Taylor and colleagues noted 824 significant differences in metabolite amounts between matched primary melanoma and EM tissues and 1,118 differences between metastatic melanoma and EM samples. The researchers then analyzed some of the chains of chemical reactions, known as metabolic pathways, involved in melanoma initiation and growth.

Their pathway-level analysis found that malignant and EM tissues had significantly different amounts of certain metabolites, such as lactate. They also found that both primary and metastatic melanoma showed similar metabolite differences from EM tissues. The amounts of a metabolite involved mainly in the spread, or metastasis, of cancer would differ between primary and metastatic melanoma. Thus, the metabolites analyzed are likely responsible for tumor initiation and maintenance and not for metastasis.

In addition, Taylor and colleagues observed differences in metabolite amounts across tumors that point to the reversal of a phenomenon common in cancer cells in which lactate is produced through a metabolic pathway that does not need large amounts of oxygen. This phenomenon is beneficial for cancer cells growing in low-oxygen environments, such as inside tumors. The reversal of this phenomenon is supported in this study by evidence that lactate was produced using a different oxygen-dependent pathway. The researchers note that this evidence agrees with other recent studies that suggest the existence of the reversed effect.

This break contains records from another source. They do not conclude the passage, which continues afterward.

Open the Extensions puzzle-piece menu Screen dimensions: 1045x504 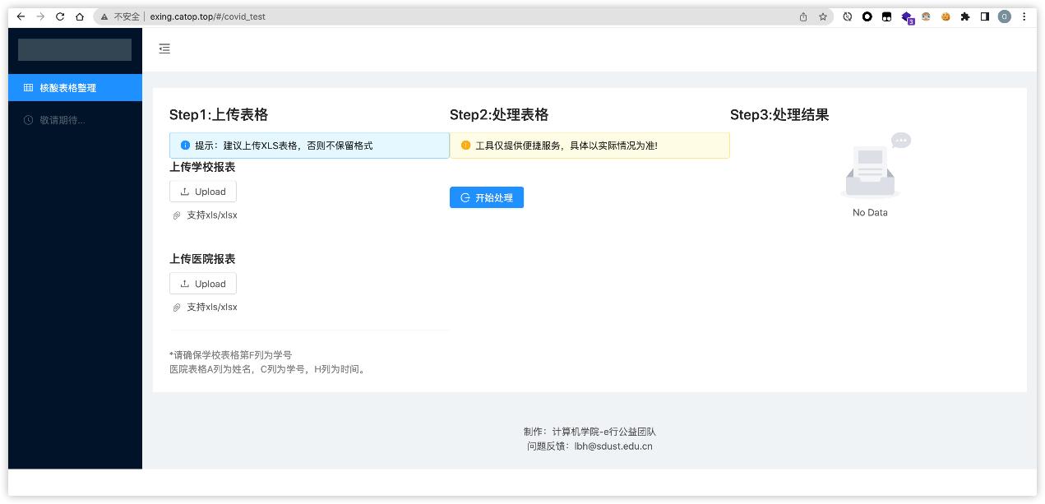point(965,16)
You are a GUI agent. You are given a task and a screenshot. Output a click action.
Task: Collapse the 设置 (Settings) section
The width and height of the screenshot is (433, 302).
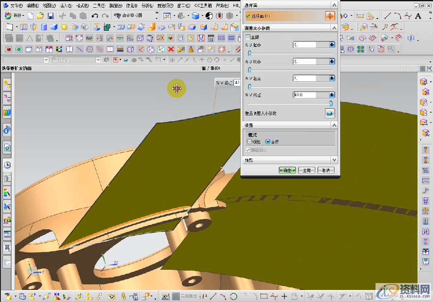click(x=334, y=125)
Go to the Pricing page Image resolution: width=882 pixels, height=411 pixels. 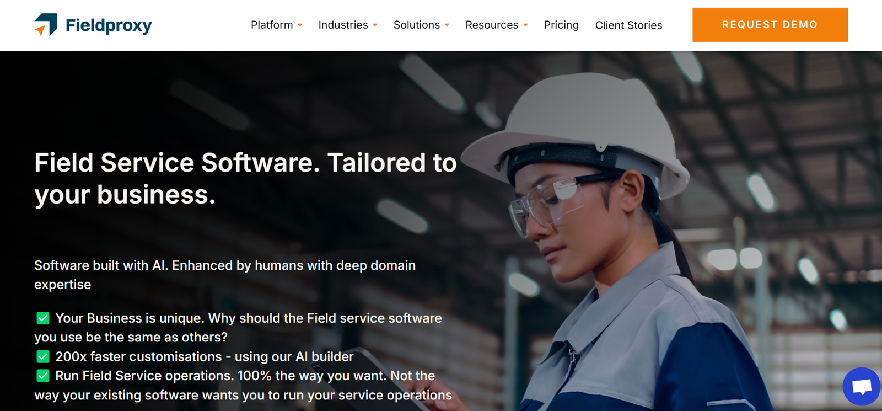[561, 25]
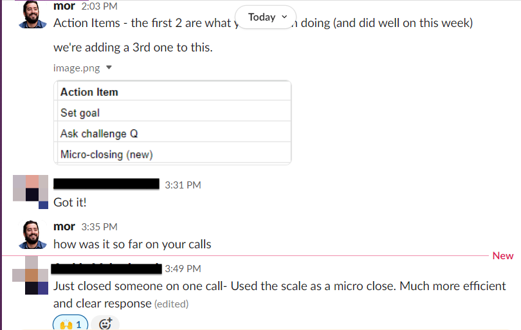Click the mor username at 3:35 PM
Screen dimensions: 521x330
click(64, 226)
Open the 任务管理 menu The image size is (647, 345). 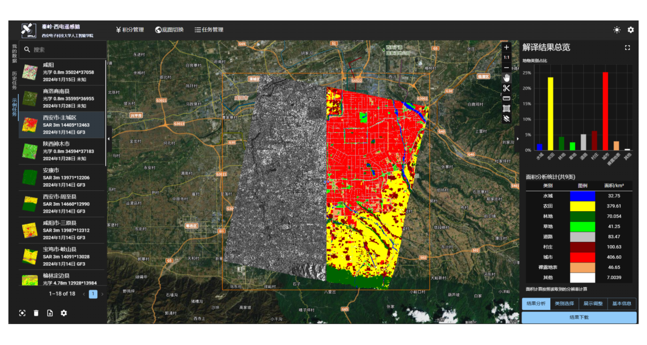coord(209,30)
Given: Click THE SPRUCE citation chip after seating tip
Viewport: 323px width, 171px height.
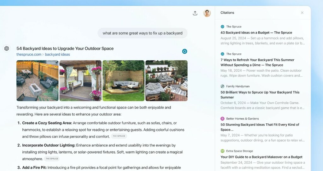Looking at the screenshot, I should (119, 136).
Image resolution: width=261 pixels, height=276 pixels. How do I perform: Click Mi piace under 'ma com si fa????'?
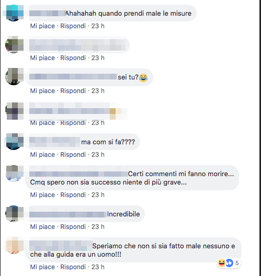(x=42, y=155)
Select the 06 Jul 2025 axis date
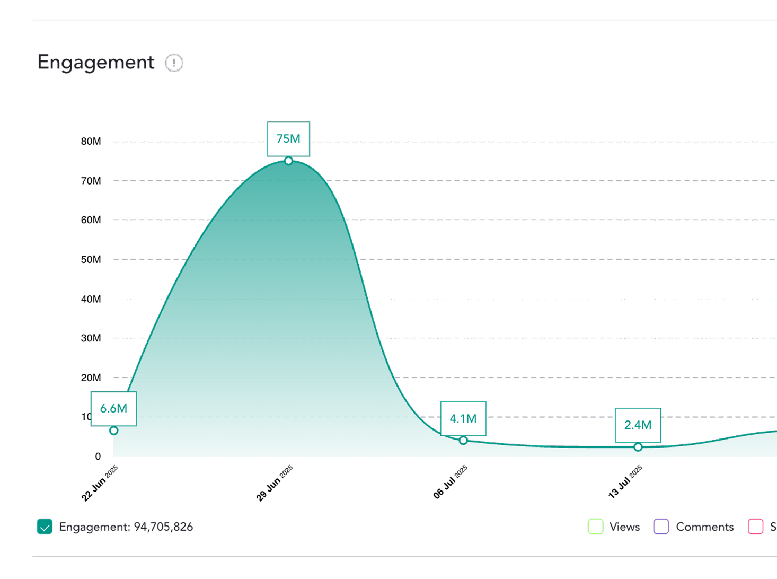 coord(450,482)

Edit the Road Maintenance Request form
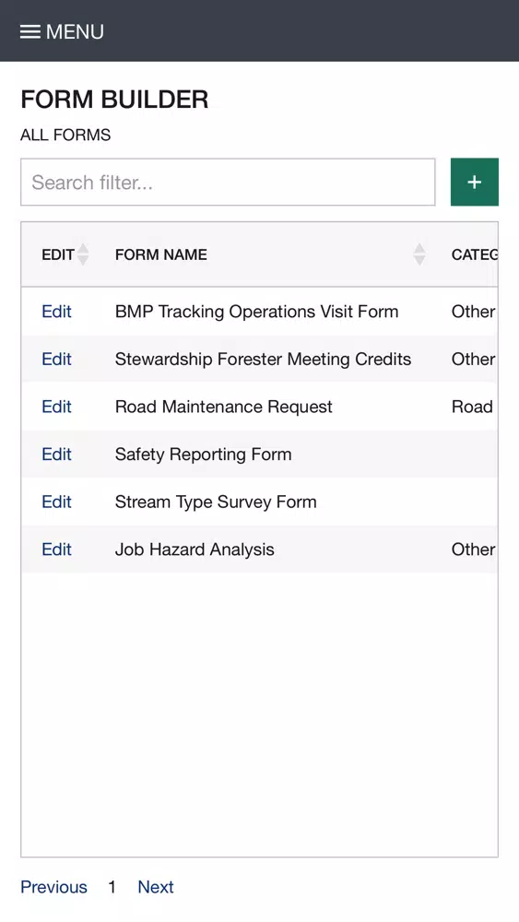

This knowledge can help with the development of new ways to treat melanoma, such as new experimental therapies that disrupt the oxygen-dependent metabolic pathway observed in this study. Because that metabolic pathway can help supply energy for growing cancer cells, disrupting the pathway could help slow or stop tumor growth. The findings of this study also serve as a starting point for additional research into the metabolism of both cancer cells and surrounding tissues.